I did under expose so a slight correction may be in order. We can simply sight the expose as we move the slider. If we double click on the slider and indeed any other slider, it will re set to zero.
However if we shift double click on the word EXPOSURE, it will correct it for us automatically.
Now clearly we have a blown area here in the foliage. I will reduce the highlights to reduce this and I am looking at -45. If we double click HIGHLIGHTS while holding down the shift key, LR will give us it's recommendation.
Shadows . In the same way we can adjust shadows with a double click on the word shadows while holding down shift. This gives us a value of +44
Highlights . If you click the triangles in the HISTOGRAM, clipping for the selected slider is shown.
Also using the shortcut J both black and white highlights are shown.
I will skip over contrast as I will use the TONE CURVE for that. We will however boost Clarity to 45 and I am watching the colour in the models face as I do this. Clarity affects the mid tones and is often worth pumping up. This will not affect the highlights and shadows.
Vibrance will increase the intensity of any dull colours while leaving well saturated colours alone. I am going to about 36 on this. (BACKSLASH )
I am looking at the before and after images now. We can look at these side by side with the YY
Go to TONE CURVE and select LINEAR and chose what looks best. This is a more refined method of adjusting contrast. I am using medium contrast.
Now skip back to BASIC tab
Blacks I will set to +18.
Whites I will set to +5
Now go to LENS CORRECTIONS In the basic tab of this section we can see Lens correction but we will tick it in the next section so you can see what it does. Whilst here however in the lower area you will see level/vertical and full. If this had been a building shot up close and it was leaning backwards, this makes a good job of fixing it. We will look into that at the end if there is time.
If we click the next TAB and now hit Profile corrections you will see it identifies the the LENS used for the shot and makes corrections for known distortions. Back in the BASIC tab we can correct chromatic aberration. This won't do much in this shot but its a box worth ticking as a routine.
Now lets look at a BEFORE and AFTER of this image.
Should I save this now. NO ! In Lightroom there is never any need to save.
I could probably have done these adjustment in about 2 minutes - if you are good, one minute will suffice.
Now for the magic. This was a sequence of shots and I like the look, so I want to apply this to the whole shoot. ( Remember the wedding we mentioned at the beginning )

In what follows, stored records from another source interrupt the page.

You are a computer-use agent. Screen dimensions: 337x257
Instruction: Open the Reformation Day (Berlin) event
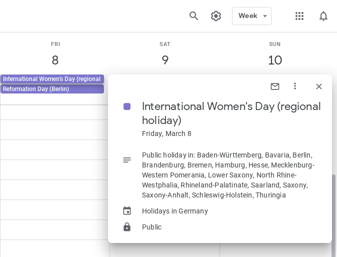(x=52, y=89)
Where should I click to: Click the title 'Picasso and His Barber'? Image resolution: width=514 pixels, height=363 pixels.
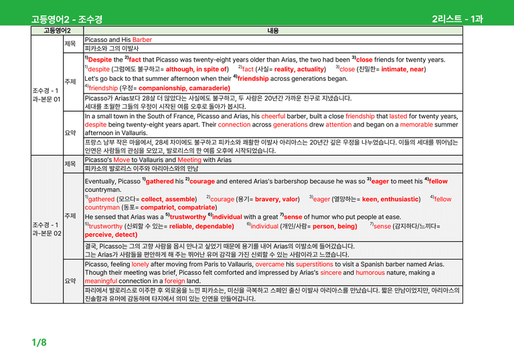[x=118, y=39]
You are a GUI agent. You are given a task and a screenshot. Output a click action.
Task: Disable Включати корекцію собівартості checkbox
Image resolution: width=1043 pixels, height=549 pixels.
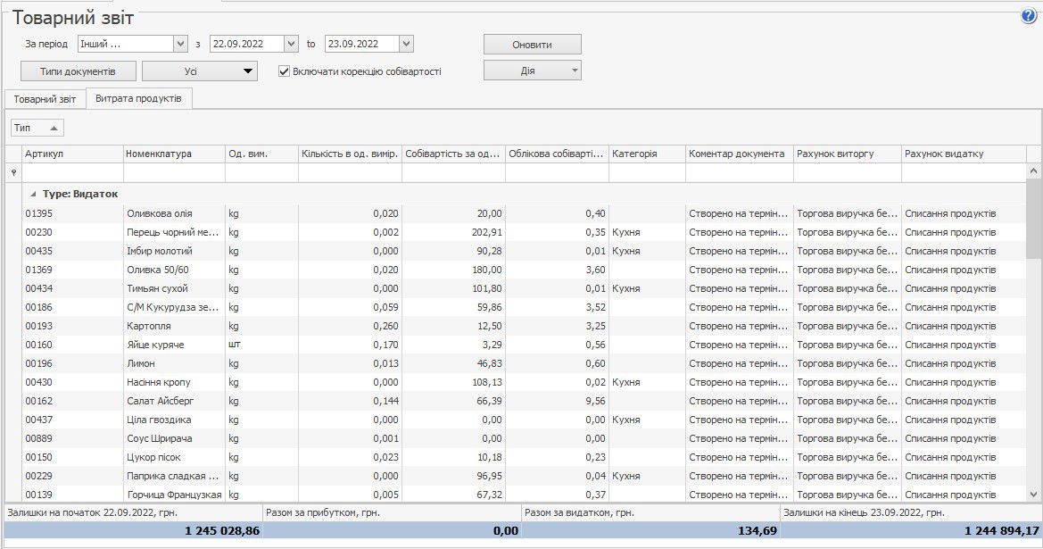tap(285, 71)
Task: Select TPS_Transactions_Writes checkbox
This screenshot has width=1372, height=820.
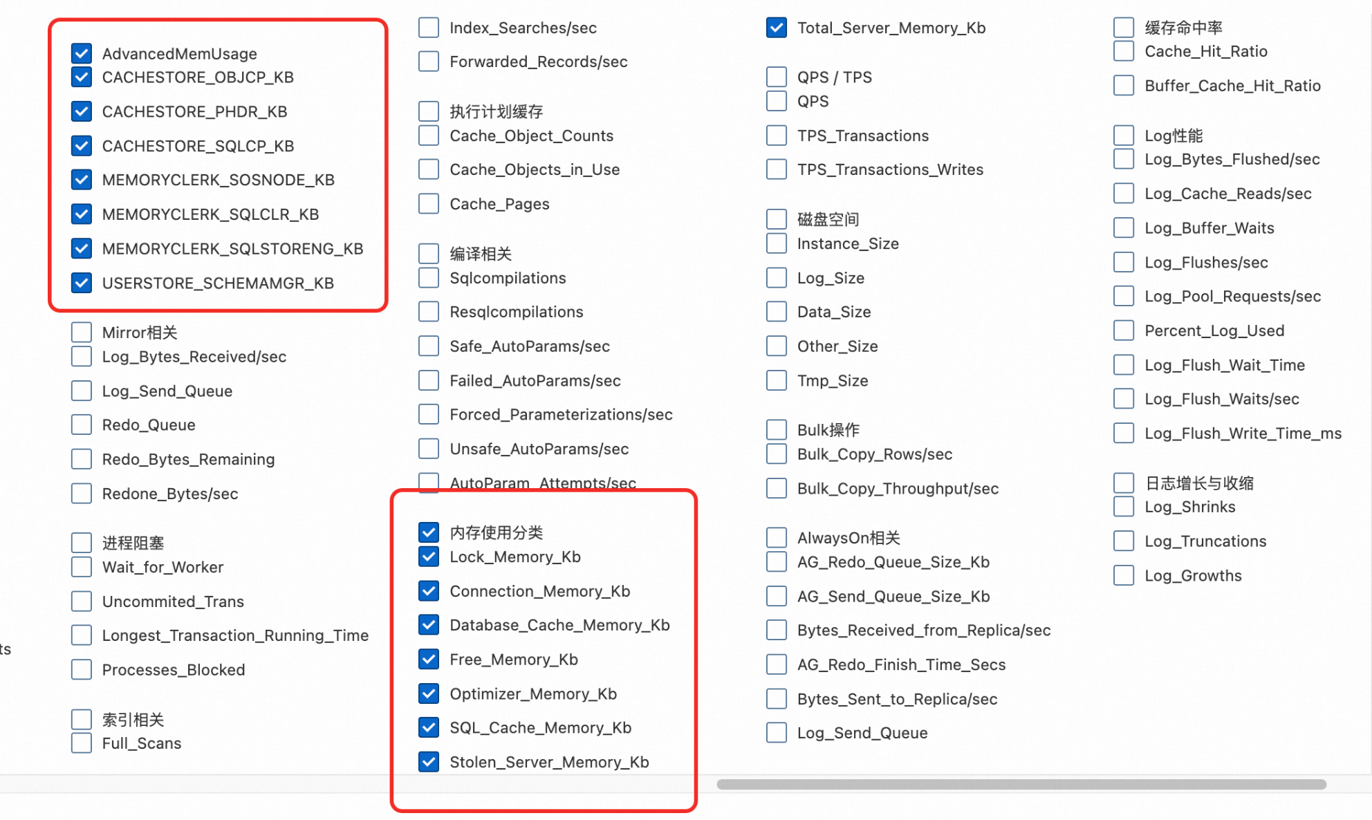Action: point(777,169)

Select the image you adjusted then shift click the last one. If you have any odd ones ( out of sequence ), click them while holding the CONTROL key. Now hit SYNC. LASER LIGHT
Remember I said earlier about image specific edits. Well if we had greened up that area of blown grass I could have stopped it being applied to the SYNC in this panel. Indeed it is unticked by default. Scan over this panel and sensibly CROP is also excluded. I do need to tick my Lens profile since the same lens was used during the shoot.

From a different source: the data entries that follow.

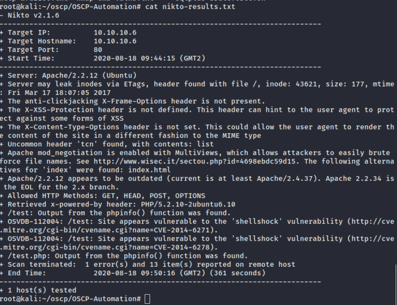397x305 pixels.
Task: Click the Target IP value 10.10.10.6
Action: pos(115,31)
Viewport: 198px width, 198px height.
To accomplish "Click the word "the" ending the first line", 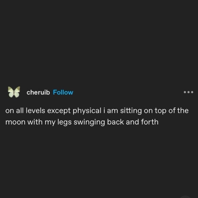I will (183, 111).
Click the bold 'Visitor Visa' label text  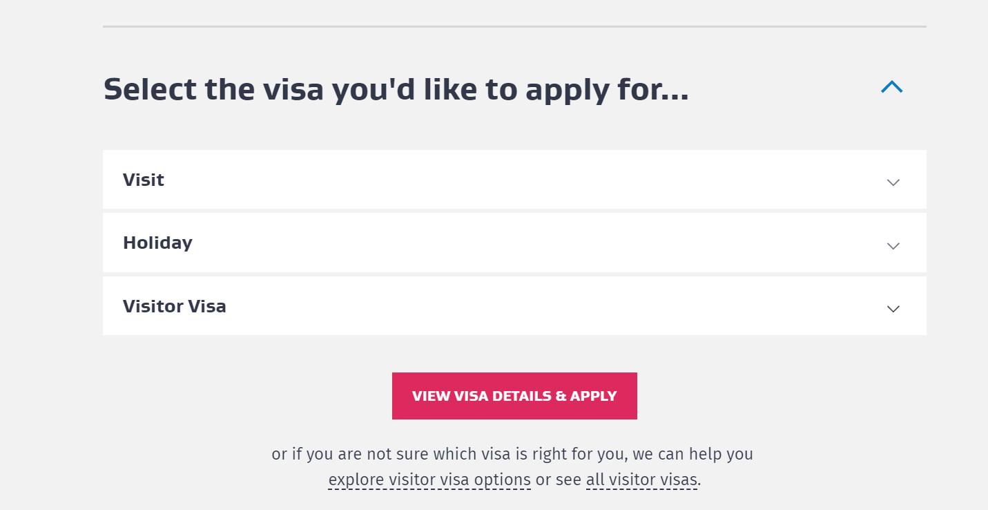click(x=174, y=306)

NOTE BIEN, spot removal is unticked and rightly so. However ! imagine you had a spot on your sensor. If you removed that, that spot should be in the same spot in all images. Maybe not the case if you are zooming in and out: not sure about that one. You can see where I am going though.
When I am happy I click the synchronise button and if you look at the filmstrip now, watch and see how fast it is.
That is the end but before we finish I will just skim over a few other features of Lightroom. In this short talk we have skimmed the surface.